I’m scheduled for an Immigration Court hearing on my asylum case in a few weeks, and everyone says that the judge handling my case if famous for denying everyone. He sure seemed grumpy in the Master Calendar hearing. How can I find out more about him, and what can I do about this?

Answer:

First, don’t panic. Even a tough judge – assuming the rumors are true --  can’t get away with denying every single asylum case he sees. If your case is well presented and convincing, it may be one of the few that this judge grants.

However, it is true that there is a wide disparity in the percentage of asylum cases that different Immigration Judges (IJs) grant. While the average number of cases granted by IJs was, as of 2012, about 56%, some judges grant far more than this, and some far less.

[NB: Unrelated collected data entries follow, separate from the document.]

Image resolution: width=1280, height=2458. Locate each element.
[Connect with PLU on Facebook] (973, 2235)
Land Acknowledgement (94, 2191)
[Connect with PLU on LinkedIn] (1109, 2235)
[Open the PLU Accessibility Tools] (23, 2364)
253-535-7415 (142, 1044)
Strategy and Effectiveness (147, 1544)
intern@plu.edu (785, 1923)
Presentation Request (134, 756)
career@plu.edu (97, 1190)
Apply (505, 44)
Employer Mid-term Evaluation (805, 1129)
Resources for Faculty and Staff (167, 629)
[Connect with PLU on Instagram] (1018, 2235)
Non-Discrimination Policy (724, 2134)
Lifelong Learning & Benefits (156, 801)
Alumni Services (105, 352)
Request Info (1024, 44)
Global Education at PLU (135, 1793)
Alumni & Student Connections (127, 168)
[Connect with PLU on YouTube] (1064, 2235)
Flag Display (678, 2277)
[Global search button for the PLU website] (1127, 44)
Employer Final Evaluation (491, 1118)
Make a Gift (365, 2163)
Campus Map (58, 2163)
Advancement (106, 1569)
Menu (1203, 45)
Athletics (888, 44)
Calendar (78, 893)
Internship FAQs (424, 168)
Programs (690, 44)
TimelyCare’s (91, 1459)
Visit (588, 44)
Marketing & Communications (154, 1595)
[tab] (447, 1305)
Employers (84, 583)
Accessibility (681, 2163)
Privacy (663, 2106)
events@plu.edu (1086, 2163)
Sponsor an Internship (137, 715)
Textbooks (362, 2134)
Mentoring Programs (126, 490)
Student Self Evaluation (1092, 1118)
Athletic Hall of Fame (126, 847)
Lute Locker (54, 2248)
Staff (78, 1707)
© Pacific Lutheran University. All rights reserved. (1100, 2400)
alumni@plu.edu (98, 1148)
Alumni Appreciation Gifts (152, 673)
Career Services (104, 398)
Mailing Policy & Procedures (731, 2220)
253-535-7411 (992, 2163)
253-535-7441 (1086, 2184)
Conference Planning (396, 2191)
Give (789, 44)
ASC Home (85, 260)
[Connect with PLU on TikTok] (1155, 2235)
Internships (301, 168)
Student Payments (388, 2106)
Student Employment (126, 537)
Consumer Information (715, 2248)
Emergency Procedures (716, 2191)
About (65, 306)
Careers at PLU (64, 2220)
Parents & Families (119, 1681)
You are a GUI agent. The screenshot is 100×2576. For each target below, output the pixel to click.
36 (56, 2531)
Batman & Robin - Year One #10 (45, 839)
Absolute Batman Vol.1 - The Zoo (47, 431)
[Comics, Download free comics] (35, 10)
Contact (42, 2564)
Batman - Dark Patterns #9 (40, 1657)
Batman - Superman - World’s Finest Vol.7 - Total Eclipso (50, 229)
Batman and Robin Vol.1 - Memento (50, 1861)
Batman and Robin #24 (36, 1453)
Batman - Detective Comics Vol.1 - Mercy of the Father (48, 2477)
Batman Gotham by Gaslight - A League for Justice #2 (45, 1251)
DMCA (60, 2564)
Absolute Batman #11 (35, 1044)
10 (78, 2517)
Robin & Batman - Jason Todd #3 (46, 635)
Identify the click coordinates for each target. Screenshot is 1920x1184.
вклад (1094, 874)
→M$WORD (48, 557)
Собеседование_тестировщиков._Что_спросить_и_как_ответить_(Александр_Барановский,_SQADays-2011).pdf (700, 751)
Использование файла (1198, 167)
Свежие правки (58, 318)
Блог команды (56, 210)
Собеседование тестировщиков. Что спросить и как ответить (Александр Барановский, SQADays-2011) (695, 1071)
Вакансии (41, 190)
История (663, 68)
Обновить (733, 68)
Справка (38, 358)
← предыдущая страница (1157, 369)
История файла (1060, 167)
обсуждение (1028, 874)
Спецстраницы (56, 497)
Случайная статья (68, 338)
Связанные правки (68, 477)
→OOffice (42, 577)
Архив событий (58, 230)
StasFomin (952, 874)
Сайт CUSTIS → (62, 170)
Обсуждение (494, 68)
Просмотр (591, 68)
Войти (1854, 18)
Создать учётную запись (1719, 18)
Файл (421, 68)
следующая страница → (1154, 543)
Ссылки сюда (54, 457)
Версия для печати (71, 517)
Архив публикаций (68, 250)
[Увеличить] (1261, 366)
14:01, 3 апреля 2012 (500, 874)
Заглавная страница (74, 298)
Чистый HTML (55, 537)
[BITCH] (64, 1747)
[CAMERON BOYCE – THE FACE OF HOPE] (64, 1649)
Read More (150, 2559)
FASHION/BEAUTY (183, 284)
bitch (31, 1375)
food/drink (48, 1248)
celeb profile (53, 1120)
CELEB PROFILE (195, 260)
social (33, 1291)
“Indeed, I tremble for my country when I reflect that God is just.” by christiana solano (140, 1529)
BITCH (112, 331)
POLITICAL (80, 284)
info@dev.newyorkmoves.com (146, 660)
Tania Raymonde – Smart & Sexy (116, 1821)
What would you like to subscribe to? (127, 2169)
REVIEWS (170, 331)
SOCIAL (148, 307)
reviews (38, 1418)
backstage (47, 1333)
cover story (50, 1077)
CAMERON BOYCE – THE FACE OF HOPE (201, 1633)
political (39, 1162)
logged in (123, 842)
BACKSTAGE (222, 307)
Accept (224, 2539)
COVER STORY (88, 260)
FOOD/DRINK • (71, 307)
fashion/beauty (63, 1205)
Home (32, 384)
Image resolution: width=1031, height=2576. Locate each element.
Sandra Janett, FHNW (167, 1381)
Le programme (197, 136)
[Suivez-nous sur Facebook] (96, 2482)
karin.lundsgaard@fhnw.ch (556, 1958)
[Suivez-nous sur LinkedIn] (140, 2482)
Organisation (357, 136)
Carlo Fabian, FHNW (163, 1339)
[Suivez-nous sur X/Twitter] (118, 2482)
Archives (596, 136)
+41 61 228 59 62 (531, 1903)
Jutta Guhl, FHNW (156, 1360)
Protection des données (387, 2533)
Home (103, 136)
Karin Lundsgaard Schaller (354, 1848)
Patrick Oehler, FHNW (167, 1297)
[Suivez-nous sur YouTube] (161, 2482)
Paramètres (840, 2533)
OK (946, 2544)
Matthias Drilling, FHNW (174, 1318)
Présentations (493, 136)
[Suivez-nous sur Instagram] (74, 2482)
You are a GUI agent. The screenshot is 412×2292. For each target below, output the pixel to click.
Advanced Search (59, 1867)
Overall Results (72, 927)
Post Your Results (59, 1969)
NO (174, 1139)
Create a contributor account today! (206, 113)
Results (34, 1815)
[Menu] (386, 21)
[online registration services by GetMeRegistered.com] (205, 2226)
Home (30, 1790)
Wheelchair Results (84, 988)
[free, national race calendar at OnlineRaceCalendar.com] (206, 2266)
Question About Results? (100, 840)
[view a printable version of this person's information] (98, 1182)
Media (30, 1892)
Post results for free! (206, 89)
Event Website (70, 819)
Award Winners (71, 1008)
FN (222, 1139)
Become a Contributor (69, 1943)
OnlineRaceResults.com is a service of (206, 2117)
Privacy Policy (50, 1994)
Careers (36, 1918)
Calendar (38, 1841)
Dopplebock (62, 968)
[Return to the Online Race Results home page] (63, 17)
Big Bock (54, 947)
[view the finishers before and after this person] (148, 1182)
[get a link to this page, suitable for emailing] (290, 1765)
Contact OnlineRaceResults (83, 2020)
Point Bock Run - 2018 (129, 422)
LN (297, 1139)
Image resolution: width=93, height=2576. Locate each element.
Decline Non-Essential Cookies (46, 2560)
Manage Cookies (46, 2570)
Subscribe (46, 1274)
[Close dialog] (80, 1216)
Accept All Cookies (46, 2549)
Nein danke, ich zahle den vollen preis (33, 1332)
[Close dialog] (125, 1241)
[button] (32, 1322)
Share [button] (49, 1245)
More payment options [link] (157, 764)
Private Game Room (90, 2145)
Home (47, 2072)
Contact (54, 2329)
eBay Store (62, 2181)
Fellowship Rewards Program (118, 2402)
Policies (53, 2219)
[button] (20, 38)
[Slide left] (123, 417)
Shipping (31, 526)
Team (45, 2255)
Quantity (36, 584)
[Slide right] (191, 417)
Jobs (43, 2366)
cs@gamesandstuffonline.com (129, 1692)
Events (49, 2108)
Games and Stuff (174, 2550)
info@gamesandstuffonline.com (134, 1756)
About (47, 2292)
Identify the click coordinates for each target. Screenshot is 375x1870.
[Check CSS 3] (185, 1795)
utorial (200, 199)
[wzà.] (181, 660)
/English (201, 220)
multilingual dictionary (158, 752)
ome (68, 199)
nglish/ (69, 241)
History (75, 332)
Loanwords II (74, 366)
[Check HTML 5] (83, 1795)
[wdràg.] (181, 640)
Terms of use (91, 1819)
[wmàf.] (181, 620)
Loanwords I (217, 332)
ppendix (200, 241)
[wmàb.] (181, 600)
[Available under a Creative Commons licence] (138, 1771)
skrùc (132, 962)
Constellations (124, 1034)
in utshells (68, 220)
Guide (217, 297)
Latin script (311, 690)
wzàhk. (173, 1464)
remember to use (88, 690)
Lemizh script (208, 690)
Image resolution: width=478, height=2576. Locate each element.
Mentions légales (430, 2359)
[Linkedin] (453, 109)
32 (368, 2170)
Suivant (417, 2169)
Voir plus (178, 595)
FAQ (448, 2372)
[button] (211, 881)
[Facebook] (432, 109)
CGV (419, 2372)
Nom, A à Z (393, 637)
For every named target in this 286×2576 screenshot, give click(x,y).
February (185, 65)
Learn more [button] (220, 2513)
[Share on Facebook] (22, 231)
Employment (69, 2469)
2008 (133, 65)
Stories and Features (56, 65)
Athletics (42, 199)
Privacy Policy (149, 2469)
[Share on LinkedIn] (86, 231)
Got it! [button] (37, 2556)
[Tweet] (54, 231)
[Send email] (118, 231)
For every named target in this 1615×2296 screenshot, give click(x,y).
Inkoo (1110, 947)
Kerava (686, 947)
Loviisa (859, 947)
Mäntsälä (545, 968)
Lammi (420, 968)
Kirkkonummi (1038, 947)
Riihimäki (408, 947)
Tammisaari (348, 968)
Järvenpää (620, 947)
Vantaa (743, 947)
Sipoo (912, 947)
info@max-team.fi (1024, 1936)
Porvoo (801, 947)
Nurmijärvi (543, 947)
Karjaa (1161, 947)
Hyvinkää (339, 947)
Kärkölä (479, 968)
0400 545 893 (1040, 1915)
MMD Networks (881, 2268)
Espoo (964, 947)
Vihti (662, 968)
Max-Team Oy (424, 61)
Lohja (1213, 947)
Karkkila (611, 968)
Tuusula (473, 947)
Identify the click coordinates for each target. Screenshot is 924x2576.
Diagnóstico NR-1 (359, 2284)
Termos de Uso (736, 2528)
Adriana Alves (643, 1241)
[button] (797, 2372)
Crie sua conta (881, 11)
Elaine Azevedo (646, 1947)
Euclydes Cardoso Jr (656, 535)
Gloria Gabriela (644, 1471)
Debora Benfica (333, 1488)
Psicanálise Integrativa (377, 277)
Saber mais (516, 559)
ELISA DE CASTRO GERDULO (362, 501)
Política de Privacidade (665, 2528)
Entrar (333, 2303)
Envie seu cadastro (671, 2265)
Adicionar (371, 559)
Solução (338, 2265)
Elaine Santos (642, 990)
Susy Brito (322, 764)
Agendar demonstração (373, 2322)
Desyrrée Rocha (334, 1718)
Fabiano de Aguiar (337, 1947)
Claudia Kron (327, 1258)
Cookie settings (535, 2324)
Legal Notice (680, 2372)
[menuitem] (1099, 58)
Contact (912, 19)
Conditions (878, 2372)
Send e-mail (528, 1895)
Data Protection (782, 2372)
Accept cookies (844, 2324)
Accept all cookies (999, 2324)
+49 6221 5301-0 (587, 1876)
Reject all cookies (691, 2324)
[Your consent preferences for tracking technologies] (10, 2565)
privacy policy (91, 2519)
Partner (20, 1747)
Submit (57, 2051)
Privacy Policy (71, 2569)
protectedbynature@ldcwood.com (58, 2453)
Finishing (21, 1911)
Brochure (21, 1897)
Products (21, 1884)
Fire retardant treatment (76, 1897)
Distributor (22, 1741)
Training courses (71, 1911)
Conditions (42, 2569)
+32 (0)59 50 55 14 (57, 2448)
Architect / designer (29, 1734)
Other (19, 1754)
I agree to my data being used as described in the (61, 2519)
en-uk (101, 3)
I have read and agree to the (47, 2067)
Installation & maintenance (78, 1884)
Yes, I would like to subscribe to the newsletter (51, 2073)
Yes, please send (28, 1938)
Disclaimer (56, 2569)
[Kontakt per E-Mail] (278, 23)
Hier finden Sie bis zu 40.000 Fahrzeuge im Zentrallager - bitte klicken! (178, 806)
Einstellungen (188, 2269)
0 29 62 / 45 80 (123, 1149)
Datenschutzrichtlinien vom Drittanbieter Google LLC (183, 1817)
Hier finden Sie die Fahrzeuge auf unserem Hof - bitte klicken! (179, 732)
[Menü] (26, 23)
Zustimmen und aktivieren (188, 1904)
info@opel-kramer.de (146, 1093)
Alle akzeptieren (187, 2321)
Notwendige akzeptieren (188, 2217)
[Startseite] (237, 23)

This has led many commentators to worry that the IJs are applying the law inconsistently or based on bias.

To find out more about your judge, check out Syracuse University’s database of immigration judges. It lets you input your city and the name of your judge, and see report on him (or her). This report includes the judge's background and the percentage of asylum cases that he or she has granted in given years, and how this compares to other judges across the United States.

If you don’t like what you see on your judge, you unfortunately cannot do much to change that. You cannot request a different judge within the same court. As an extreme measure, you could move to another state or another court jurisdiction, but you would probably need to find a new lawyer. Be sure your lawyer advises the Immigration Court of your new address and asks for what’s called a “change of venue.”

Short of moving, you want to make sure your case is as well-presented as possible. The purpose is not only so that you try to convince this judge of the merits of your asylum case, but so that you also build a record for appeal. Noncitizens have many opportunities to appeal their asylum cases, as described in “How Many Times You Can Appeal an Asylum Denial.” But for the most part, appeals boards and courts don’t get to hear the whole case all over again. They just look at the evidence and the transcript before the IJ and see whether the IJ committed any errors.

So, for instance, if you were just to give up and present only a few minutes of testimony, thinking, “This is hopeless,” the case on appeal would be very thin, and its chances of it being overturned in your favor low. If the IJ is difficult to deal with in person, try not to get angry or shut down – just tell yourself, “I’m building a record for appeal,” and keep explaining your asylum claim to the best of your abilities.

To maximize your chances of success, statistics also show that it’s best to hire an immigration attorney.